Text provided:
Risky commands warnings in Splunk Enterprise dashboards
Advisory ID: SVD-2022-0604
CVE ID: CVE-2022-32154
Published: 2022-06-14
Last Update: 2022-07-18
CVSSv3.1 Score: 6.8, Medium
CVSSv3.1 Vector: CVSS:3.1/AV:N/AC:H/PR:N/UI:R/S:U/C:H/I:H/A:N
CWE: CWE-20
Bug ID: SPL-201816
Description
Dashboards in Splunk Enterprise versions before 9.0 and Splunk Cloud Platform versions before 8.2.2106 might let an attacker inject risky search commands into a form token when the token is used in a query in a cross-origin request. The result bypasses SPL safeguards for risky commands (i.e., Search Injection). See New capabilities can limit access to some custom and potentially risky commands for more information. The vulnerability is browser-based and is not exploitable at will. It requires the attacker to initiate a request within the victim’s browser (e.g., phishing) or compromise an authorized user’s account.
The vulnerability affects instances with Splunk Web enabled. See Disable unnecessary Splunk Enterprise components and the web.conf configuration file for more information on disabling Splunk Web in forwarders.
At the time of publishing, we have no evidence of exploitation of this vulnerability by external parties.
Solution
For Splunk Enterprise, upgrade to version 9.0 or higher.

Data records:
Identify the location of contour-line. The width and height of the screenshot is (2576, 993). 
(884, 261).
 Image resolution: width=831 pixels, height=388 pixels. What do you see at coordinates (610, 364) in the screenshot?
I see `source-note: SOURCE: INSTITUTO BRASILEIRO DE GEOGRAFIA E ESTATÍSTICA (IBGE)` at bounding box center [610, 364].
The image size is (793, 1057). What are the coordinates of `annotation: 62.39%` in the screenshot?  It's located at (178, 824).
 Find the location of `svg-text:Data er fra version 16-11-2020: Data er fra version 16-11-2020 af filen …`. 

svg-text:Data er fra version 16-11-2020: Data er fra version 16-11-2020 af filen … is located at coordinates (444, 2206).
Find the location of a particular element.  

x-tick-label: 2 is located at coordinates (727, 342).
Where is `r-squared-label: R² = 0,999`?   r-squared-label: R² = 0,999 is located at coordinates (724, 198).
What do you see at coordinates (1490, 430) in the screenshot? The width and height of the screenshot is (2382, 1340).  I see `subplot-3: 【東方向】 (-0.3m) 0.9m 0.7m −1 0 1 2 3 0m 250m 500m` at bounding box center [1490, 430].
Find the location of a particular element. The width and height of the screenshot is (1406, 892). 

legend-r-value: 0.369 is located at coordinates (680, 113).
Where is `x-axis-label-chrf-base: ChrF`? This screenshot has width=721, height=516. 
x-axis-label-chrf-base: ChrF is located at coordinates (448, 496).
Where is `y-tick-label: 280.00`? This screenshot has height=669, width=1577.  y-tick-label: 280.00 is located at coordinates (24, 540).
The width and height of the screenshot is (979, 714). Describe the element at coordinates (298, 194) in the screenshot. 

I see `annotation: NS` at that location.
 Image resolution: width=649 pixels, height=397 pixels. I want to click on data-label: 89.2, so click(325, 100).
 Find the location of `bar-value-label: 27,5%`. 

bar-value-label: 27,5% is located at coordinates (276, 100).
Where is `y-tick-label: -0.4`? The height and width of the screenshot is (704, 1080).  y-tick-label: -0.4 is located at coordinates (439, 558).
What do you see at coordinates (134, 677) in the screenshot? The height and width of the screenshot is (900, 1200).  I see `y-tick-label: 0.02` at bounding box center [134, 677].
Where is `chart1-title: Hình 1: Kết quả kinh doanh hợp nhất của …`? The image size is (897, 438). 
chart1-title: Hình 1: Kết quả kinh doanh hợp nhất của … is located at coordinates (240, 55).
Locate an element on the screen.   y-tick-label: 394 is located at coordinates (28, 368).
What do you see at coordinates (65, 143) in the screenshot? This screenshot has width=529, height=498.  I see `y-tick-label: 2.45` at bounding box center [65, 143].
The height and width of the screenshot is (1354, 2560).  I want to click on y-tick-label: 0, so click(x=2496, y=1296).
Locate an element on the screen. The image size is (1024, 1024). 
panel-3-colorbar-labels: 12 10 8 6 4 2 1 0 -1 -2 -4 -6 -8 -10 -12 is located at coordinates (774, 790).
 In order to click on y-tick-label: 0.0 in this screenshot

Your task:
Reproduce the entire security advisory on dashboard command warnings, word for word. The data has no connection to the security advisory.

Exercise answer:
Risky commands warnings in Splunk Enterprise dashboards
Advisory ID: SVD-2022-0604
CVE ID: CVE-2022-32154
Published: 2022-06-14
Last Update: 2022-07-18
CVSSv3.1 Score: 6.8, Medium
CVSSv3.1 Vector: CVSS:3.1/AV:N/AC:H/PR:N/UI:R/S:U/C:H/I:H/A:N
CWE: CWE-20
Bug ID: SPL-201816
Description
Dashboards in Splunk Enterprise versions before 9.0 and Splunk Cloud Platform versions before 8.2.2106 might let an attacker inject risky search commands into a form token when the token is used in a query in a cross-origin request. The result bypasses SPL safeguards for risky commands (i.e., Search Injection). See New capabilities can limit access to some custom and potentially risky commands for more information. The vulnerability is browser-based and is not exploitable at will. It requires the attacker to initiate a request within the victim’s browser (e.g., phishing) or compromise an authorized user’s account.
The vulnerability affects instances with Splunk Web enabled. See Disable unnecessary Splunk Enterprise components and the web.conf configuration file for more information on disabling Splunk Web in forwarders.
At the time of publishing, we have no evidence of exploitation of this vulnerability by external parties.
Solution
For Splunk Enterprise, upgrade to version 9.0 or higher.